__Problem to work on__: Omit all pictures, and print word for word only the lines from the one containing "Task: Click the add new product plus icon" through the end of the data.

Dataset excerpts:
┄┄┄┄┄┄┄┄┄┄

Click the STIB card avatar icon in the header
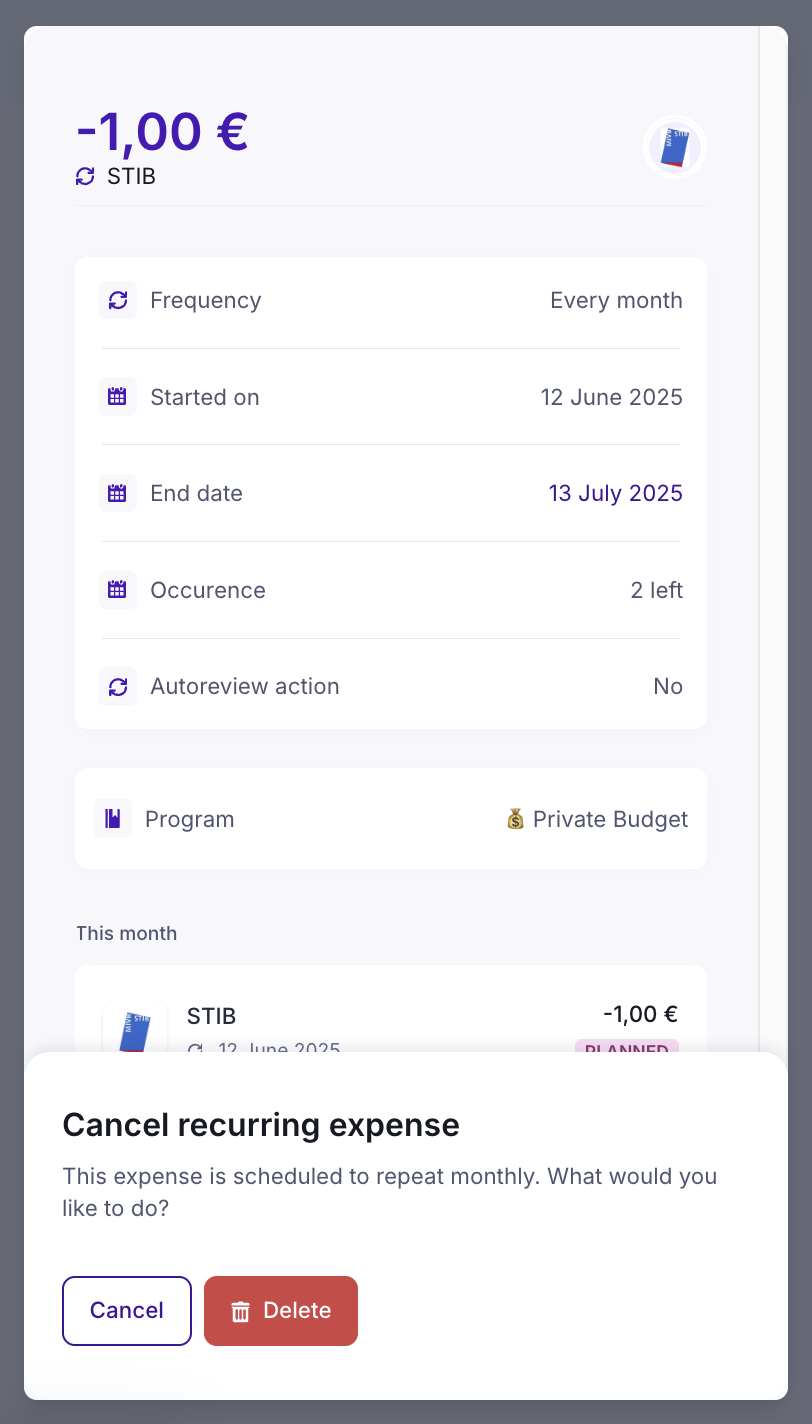Image resolution: width=812 pixels, height=1424 pixels. 675,148
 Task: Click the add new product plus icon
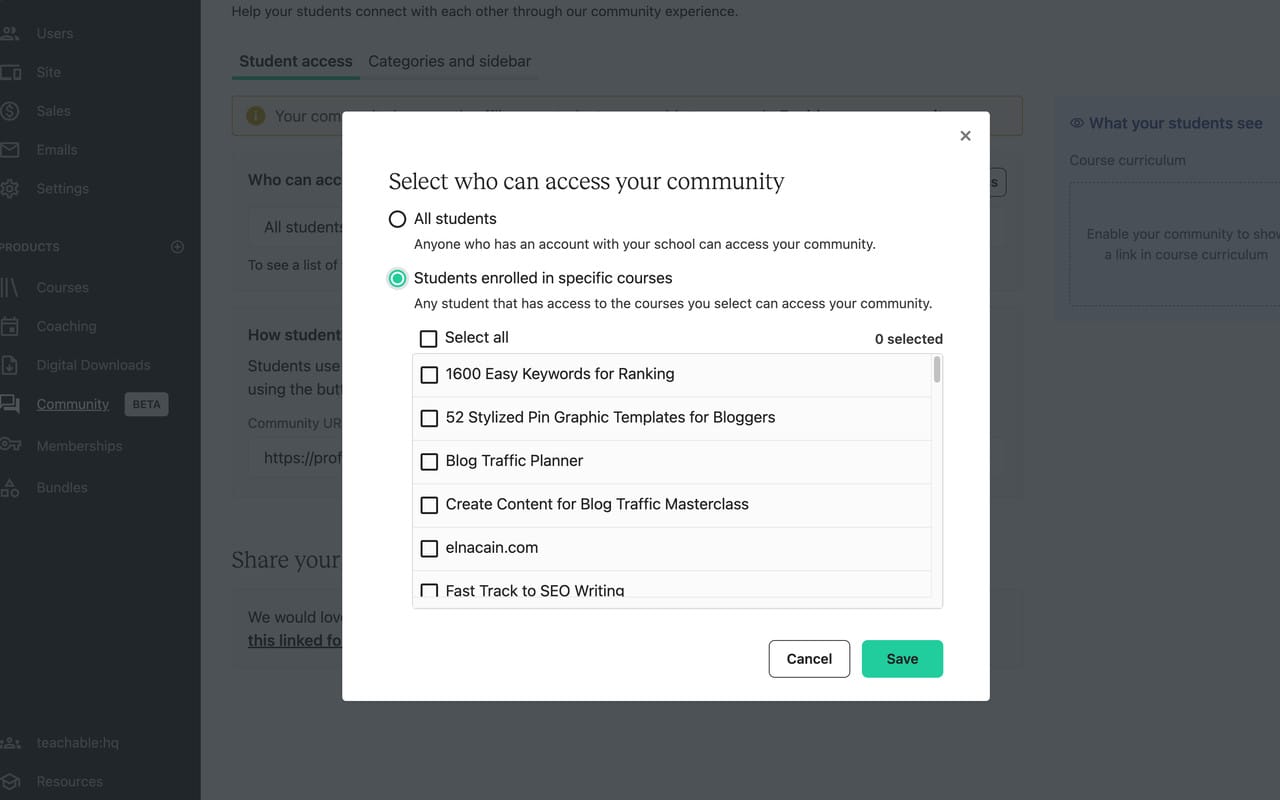(177, 246)
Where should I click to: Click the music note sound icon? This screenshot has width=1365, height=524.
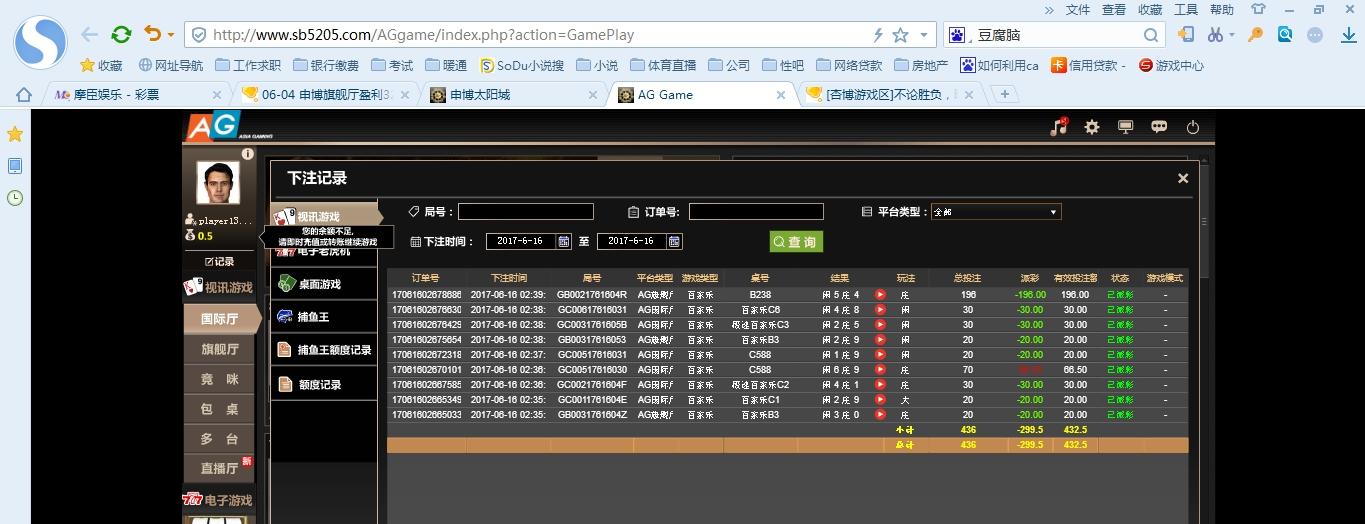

┄┄┄┄┄┄┄┄┄┄

__The answer__:
 Task: Click the add new product plus icon
(177, 246)
Where should I click to: Click the music note sound icon? This screenshot has width=1365, height=524.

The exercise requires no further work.